まちづくりに積極的な不動産会社「株式会社フラットエージェンシー」さんからのご依頼で、

手描き図面工房マドリズ」の大武千明さん(通称ひつじ)と、私「個性企画」で一緒に地図の制作に携わらせて頂いた。


その名は「西陣の歴史を訪れる タイムスリップMAP」!!

ひつじは企画とイラストを担当。私は企画とテキストを担当。
西陣地域にてフラットエージェンシーさんが運営する宿泊施設「京都アートステイ西陣捨松」と「京都西陣ろおじ」で、周辺散策用に配られる地図だ。

 

「京都アートステイ西陣捨松」を中心に半径=徒歩10分の丸い地図。

つまり折り畳むと扇形になる。ちょっとおもしろい形の地図。

■タイムスリップへいざなう

この地図、現在のまちの様子をカラーで描き、昔の様子をセピアで描いている。


ごく普通のまち並みに見える場所も、昔はすごい御殿があった場所だったりする訳で…。

「あぁ、ここには昔、こんなものがあったんだなぁ」というように想像力を働かせて、

タイムスリップを楽しんでもらうための地図だ。

裏面では、まち歩きが楽しくなる豆知識を紹介。

インテリアにも使われる織道具、2階の高さで時代が分かる町家、レトロな町名看板。

知っていると、まちで「あっ!」と気づくことができるのが楽しい。

この地図は宿泊者のみでなく、希望の方は「京都アートステイ西陣捨松」にて入手頂くことが可能。

(午前8時~午後5時)

 

新たな地図を手に西陣のまちを歩き、歴史に思いを馳せてみてもらえたなら…!

■4人の個性が合わさって…

今回のプロジェクトは、フラットエージェンシーの社員さん(寺田さんと浜田さん)と、ひつじと私の4人で何度もミーティングを重ねた。

この地図は4人の相乗効果で出来上がったもの!!

外注を受けさせてもらったという感覚よりも、まさに一緒に価値を共有しながら取り組ませてもらったという感じで、

それがすごく幸せだった。

寺田さんは色々なことをよくご存じの方で、このまちの歴史、文化、行政政策のことなど、楽しそうに話して聞かせて下さった。
私にとって教科書の中の出来事だった歴史が、リアルなまちに次々と紐づけられ、とても興味をそそられた!

 

浜田さんは全体のディレクションが巧みで、ついつい話が広がる私たちに、

「一般的な感覚で興味を持ってもらえるラインで」という制作上の明確な基準を示して下さった。
元々ひつじも私も歴史に詳しい訳ではないので、その等身大感覚をフルに活用し、素朴に好奇心を持てるポイントを地図に詰め込むことができた。

 

一級建築士でもあるひつじは、まちの建物の文化様式などを敏感にキャッチし、

知識がなければ気づかないような点を議論の俎上に乗せてくれた。
そして漫画家を志したことのある彼女のイラストはとても可愛らしく、論理的思考の持ち主なので正確だ。

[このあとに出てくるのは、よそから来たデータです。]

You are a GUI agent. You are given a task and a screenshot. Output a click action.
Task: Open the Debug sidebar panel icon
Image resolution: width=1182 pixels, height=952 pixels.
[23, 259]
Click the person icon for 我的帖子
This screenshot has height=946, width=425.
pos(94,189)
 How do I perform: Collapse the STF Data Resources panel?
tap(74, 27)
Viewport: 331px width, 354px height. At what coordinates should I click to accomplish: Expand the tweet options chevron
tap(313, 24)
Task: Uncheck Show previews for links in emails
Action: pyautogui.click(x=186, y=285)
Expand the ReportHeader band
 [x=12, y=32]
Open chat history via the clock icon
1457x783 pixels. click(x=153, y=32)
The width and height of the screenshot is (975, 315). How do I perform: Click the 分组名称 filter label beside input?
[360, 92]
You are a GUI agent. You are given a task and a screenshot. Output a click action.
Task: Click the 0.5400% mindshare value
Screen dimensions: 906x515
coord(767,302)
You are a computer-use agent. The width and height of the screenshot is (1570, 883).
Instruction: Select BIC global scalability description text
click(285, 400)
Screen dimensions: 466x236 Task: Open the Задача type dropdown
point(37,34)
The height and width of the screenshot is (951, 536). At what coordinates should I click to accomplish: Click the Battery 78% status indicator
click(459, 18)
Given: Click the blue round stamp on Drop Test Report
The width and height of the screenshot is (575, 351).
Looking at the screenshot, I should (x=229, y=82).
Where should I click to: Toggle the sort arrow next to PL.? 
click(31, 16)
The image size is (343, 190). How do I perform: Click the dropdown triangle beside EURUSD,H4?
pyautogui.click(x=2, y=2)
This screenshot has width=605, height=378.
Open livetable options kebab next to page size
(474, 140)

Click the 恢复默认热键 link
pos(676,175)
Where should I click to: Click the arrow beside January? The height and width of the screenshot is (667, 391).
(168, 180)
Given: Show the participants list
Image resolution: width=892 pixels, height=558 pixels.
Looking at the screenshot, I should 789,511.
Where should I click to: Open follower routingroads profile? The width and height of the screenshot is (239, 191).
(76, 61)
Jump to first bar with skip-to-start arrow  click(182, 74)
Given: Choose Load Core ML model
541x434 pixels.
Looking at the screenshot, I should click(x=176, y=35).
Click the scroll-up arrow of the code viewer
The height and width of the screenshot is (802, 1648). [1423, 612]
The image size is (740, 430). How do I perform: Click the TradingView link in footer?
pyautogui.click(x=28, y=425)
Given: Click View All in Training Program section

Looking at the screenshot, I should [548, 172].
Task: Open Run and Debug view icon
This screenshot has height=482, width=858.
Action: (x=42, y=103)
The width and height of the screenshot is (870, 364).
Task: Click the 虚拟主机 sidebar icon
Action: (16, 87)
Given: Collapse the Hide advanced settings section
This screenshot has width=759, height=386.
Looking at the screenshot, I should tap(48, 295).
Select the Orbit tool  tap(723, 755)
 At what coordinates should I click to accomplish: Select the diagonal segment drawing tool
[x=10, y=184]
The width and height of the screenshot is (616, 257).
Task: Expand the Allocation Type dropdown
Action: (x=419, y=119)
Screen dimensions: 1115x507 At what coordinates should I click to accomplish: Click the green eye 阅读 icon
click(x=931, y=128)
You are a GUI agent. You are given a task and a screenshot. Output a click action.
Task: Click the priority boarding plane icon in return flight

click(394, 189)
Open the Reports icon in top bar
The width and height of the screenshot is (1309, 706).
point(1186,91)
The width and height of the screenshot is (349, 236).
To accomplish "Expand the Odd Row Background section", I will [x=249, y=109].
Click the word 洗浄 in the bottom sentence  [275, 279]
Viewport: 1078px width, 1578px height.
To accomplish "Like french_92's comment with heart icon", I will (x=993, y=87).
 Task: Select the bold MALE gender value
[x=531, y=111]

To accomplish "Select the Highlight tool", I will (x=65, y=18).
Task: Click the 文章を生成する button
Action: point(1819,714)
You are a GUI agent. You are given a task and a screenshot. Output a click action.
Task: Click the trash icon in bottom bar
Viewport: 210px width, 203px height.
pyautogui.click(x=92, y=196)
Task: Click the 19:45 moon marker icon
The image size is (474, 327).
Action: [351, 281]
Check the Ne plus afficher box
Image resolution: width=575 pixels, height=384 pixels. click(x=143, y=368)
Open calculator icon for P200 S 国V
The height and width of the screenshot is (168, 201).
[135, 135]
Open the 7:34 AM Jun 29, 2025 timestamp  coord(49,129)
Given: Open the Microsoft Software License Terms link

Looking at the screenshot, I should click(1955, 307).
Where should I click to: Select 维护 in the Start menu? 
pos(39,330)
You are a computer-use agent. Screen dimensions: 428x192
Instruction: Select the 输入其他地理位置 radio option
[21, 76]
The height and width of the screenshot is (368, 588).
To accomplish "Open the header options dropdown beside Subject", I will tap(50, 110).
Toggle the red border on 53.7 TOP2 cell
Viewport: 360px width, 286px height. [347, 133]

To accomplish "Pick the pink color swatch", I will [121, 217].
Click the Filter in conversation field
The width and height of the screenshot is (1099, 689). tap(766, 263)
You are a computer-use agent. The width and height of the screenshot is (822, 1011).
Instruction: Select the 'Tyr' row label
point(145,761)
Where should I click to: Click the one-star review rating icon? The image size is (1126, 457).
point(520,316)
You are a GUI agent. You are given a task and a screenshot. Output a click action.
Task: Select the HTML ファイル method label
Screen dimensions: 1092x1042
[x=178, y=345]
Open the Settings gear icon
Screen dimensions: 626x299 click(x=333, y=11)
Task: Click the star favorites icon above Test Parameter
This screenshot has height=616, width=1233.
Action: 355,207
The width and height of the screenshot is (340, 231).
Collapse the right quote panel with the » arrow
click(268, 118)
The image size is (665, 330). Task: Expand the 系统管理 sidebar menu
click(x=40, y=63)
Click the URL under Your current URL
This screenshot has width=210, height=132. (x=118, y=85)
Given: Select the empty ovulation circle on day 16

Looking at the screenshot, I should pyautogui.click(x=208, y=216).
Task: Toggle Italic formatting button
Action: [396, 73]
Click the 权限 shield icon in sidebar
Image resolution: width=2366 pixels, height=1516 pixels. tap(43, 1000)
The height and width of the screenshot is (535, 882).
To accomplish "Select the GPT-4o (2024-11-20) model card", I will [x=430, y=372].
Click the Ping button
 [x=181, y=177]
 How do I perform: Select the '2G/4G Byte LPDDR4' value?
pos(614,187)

この地図を通して伝えたいことはすべて、彼女のイラストによって形を帯びた!

 

こんな素敵なメンバーとミーティングを重ねる中で私は、

この地域について何も知らない観光客の方に「おお!」と思ってもらえるオモシロポイントをどこに置くかをずっと考えていた。
自分自身が「へぇ、面白いなぁ!」「すごいなぁ!」と思った瞬間を、

なるべく地図を手にした人にも味わってもらえるように…!
それが今回テキストを担当させてもらう上での目標だった。

■魅力発掘と活性化

私たちが制作に取り組んだのは西陣の一部エリアで、実は華々しい観光スポットが多くある訳ではなかった。
それでもミーティングでつかんだヒントを頼りに、ひつじと実際に歩いてみると…。

 

・知っていれば感じることのできる昔の面影
・大文字山がまっすぐ見えるベストポイント
・レトロ建築がとても素敵な和菓子屋さん
・今も感じられる糸屋の雰囲気 etc.

 

まちの魅力がたくさん見えた!

 

きっと何でもそうだけれど、対象と丁寧に向き合って、魅力を見出すこと。
それは活性化につながる大切なプロセスだと思う。

 

今回、素晴らしいメンバーと一緒に、そのプロセスに携わることができたことが、

貴重であり、とても温かい体験でもあった。

 

プロジェクトがひと段落した今、この地図が、

手に取ってくれた方のまち歩きを味わい深いものにする魔法として機能することを願っている。